> _AIM OF THE TASK_: Scan the entries below and count the lines holding the string "Paste". Supply only the number.

SUPPLIED INFORMATION Start Marker

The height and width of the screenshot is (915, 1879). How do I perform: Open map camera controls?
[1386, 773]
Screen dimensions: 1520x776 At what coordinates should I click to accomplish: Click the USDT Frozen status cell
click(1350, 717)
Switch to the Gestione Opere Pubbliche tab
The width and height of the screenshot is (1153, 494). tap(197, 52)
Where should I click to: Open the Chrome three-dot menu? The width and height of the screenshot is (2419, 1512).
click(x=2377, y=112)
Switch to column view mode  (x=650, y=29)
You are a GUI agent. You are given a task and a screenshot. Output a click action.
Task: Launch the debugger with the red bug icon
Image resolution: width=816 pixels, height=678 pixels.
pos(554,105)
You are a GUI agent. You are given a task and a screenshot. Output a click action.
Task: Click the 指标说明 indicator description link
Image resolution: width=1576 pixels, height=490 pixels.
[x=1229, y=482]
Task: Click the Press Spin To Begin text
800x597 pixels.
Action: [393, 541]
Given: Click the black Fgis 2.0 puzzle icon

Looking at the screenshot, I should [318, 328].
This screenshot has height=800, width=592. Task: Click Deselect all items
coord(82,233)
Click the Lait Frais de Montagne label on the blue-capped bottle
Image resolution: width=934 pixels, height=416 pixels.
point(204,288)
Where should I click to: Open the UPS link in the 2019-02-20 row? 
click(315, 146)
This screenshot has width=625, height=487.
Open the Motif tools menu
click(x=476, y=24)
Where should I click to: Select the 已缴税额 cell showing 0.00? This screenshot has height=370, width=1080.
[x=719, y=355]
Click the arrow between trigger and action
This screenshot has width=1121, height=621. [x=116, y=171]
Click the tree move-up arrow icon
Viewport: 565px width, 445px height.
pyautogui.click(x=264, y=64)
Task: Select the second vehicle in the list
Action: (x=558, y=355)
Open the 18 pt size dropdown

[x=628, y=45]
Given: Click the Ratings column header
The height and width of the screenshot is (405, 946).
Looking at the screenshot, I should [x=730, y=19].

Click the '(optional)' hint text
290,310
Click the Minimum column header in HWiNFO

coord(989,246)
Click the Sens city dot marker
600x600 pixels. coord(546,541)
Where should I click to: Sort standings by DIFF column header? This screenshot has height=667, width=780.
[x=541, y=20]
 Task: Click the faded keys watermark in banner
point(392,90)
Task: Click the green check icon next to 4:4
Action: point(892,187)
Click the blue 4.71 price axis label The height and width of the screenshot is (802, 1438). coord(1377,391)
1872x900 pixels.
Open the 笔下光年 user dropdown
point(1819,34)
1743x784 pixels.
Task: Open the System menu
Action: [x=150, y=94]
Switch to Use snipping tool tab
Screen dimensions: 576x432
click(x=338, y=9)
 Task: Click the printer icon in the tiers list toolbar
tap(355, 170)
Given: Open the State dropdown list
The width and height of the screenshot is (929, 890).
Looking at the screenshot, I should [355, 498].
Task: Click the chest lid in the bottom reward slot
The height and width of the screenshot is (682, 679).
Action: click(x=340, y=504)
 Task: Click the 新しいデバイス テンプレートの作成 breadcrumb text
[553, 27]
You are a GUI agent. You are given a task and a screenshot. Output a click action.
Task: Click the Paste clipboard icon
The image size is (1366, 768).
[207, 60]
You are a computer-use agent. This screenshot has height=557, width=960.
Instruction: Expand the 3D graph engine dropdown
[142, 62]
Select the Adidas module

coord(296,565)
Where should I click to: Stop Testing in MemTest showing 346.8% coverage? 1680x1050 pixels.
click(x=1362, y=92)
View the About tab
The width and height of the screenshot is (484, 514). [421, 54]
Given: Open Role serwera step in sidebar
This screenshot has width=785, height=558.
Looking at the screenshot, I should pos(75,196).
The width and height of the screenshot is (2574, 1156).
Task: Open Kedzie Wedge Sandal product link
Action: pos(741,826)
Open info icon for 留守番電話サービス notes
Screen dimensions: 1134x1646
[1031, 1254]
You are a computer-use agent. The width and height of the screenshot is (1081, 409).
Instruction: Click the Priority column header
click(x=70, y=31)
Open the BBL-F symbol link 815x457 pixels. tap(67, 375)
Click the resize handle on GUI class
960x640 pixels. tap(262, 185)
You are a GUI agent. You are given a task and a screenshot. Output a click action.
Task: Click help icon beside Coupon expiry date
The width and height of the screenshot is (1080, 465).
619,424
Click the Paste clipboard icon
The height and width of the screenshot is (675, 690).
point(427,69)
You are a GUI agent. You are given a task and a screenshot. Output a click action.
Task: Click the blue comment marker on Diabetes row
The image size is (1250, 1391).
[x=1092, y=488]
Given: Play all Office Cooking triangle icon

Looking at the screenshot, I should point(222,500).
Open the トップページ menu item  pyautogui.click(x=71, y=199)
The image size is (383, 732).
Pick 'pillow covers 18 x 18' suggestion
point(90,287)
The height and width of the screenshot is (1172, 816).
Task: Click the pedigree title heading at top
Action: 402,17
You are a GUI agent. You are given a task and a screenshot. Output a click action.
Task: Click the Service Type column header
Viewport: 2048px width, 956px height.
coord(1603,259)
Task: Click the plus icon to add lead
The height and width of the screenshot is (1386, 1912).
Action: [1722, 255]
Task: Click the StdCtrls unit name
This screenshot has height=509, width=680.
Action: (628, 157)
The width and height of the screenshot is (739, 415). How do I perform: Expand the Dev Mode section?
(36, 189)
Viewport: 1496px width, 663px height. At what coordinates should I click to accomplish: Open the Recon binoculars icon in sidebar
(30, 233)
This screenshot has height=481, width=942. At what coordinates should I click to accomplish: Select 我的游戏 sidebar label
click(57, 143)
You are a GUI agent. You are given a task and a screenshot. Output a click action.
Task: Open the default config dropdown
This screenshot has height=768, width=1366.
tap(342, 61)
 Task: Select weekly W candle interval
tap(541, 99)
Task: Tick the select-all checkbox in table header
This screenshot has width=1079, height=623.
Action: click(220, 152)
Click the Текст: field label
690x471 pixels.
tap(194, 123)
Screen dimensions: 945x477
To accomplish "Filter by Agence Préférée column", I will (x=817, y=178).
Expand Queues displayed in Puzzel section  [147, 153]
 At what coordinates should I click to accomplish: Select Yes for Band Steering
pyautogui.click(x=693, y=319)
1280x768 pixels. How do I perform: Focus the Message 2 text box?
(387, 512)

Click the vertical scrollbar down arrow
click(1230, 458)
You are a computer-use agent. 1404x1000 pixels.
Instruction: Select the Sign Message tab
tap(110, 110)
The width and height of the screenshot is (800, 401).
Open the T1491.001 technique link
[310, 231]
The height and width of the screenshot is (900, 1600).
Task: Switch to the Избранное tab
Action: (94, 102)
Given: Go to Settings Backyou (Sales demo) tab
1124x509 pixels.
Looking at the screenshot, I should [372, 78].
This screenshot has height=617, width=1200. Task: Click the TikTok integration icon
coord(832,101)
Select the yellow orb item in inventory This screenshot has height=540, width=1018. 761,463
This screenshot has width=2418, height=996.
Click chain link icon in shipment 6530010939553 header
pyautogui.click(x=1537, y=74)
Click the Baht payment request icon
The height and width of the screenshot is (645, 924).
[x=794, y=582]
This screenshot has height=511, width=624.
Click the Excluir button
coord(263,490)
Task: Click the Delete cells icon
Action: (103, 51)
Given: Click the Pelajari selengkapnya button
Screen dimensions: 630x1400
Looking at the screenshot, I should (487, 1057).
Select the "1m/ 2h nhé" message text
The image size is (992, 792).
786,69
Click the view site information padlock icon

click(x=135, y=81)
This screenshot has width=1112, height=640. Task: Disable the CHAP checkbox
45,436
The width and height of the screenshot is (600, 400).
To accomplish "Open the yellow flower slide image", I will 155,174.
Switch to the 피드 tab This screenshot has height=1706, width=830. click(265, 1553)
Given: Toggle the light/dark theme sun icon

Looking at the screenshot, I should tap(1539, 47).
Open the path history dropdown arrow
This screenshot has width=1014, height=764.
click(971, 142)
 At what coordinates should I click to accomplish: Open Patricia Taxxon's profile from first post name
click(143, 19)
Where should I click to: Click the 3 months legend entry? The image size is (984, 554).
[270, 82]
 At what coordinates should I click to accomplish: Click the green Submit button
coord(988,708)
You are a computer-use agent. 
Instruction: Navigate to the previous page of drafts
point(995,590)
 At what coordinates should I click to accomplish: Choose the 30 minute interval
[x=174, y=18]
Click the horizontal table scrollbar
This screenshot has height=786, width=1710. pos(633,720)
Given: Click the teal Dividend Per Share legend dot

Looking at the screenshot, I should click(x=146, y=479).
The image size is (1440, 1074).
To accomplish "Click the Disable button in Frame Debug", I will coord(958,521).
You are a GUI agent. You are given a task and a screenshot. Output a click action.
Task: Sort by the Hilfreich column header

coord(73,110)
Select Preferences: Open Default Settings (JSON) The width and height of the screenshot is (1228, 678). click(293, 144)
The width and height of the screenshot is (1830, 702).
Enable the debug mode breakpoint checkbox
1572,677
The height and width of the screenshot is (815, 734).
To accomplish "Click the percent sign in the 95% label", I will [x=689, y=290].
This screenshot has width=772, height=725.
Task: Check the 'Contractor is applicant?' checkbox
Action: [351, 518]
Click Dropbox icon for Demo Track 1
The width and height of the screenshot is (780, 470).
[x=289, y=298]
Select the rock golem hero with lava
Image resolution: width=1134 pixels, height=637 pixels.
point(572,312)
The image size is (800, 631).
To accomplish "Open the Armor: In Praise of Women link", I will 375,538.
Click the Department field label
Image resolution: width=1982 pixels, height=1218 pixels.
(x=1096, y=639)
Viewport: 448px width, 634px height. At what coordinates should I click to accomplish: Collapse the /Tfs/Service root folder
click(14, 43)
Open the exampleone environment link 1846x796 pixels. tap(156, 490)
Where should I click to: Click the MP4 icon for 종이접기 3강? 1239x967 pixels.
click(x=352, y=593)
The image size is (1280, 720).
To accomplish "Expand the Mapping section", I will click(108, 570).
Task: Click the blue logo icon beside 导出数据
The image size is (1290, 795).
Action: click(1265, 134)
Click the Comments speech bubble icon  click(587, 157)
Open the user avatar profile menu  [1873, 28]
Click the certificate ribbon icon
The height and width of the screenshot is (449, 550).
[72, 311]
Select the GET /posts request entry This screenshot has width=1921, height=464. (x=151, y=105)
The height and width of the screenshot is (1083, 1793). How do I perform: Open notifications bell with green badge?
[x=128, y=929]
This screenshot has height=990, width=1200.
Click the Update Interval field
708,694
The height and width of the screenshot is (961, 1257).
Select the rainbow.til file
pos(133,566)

SUPPLIED INFORMATION End Marker

> _RESULT OF THIS EXERCISE_: 2